New Business? How to Land Your First Clients Even If Nobody Knows You Yet
By Chava Shapiro, CHYE
At CHYE we get some version of this question all the time from people who are just starting out:
“I’m launching my business and I need clients. But I don’t have a portfolio full of past work or a big network to lean on yet. Where do I even start?”
It’s a fair question. When you’re brand new, lead gen can feel like a chicken-and-egg problem: you need clients to build credibility, but it seems like you need credibility to land clients.
The good great news is that you can build both at the same time. It doesn’t have to take months or years. You can start right now, and see traction in a matter of weeks.
Most people assume they need a big social media following, a fancy website, or money to invest in paid marketing before they can land good clients. So they spend a month agonizing over brand colors and a weekend building a 57-page business plan nobody asked for.
It feels productive. It might even look productive. But it’s really just a sophisticated way of avoiding the few things that will actually move the needle for your business.
Most people are surprised to hear that you don’t actually need any of those things to get started. What you do need is just a clear message, a willingness to reach out to people, and the commitment to serve the first few who say yes so well that they can’t help but talk about you.
So, let me break down exactly how I’d go about landing my first clients if I were starting from scratch today.
1. Nail your one-liner
Before you reach out to a single person, write a really good one-liner that concisely communicates who exactly you serve, the problem you solve for them, and the positive outcome clients can expect when they work with you.
Slow way down here. I know the instinct is to rush past it and get to the “real” work, but this line is the real work. It’s the foundation of everything else I’m going to recommend you do.
Every email, every intro, every conversation gets easier once this is nailed down.
A vague “I do marketing” or “I’m a fractional CFO” gets a vague shrug. People nod politely, and then they forget you the moment you walk away. A sharp, specific one-liner does the opposite. It makes it instantly obvious who someone should send your way. It sticks in people’s minds, and when they bump into the right person a week or a month later, your name comes back up. In other words, a good one-liner basically does the referring for you.
The magic is in the specifics. “I help people with their finances” is forgettable. “I help SaaS founders who just raised a Series A finally get clean books and a forecast they can trust” is something a listener can act on.
Here’s the litmus test: If a stranger can hear your line and immediately think of a specific person who needs you, you’ve got it right.
If you want some help crafting yours, I recommend watching this short video from Donald Miller (author of Building a Storybrand), which walks through a one-liner exercise along with some great examples:
Once you’ve got a draft, don’t just leave it in a doc somewhere. Write it down on a piece of paper and keep it in your wallet. Pull it out, read it, and practice it out loud until it rolls off your tongue.

■ Rows:
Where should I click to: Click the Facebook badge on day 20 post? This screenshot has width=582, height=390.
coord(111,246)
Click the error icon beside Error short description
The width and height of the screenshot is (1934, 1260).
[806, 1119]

■ Jobs:
A - Return the passage from the article on landing first clients, starting with "It’s a fair" and going on through "for your business.".
B - Output the entire listing as a JSON list of strings, with one string for each line and blank lines left out.

■ Problem solutions:
A -
It’s a fair question. When you’re brand new, lead gen can feel like a chicken-and-egg problem: you need clients to build credibility, but it seems like you need credibility to land clients.
The good great news is that you can build both at the same time. It doesn’t have to take months or years. You can start right now, and see traction in a matter of weeks.
Most people assume they need a big social media following, a fancy website, or money to invest in paid marketing before they can land good clients. So they spend a month agonizing over brand colors and a weekend building a 57-page business plan nobody asked for.
It feels productive. It might even look productive. But it’s really just a sophisticated way of avoiding the few things that will actually move the needle for your business.

B -
[
  "Where should I click to: Click the Facebook badge on day 20 post? This screenshot has width=582, height=390.",
  "coord(111,246)",
  "Click the error icon beside Error short description",
  "The width and height of the screenshot is (1934, 1260).",
  "[806, 1119]"
]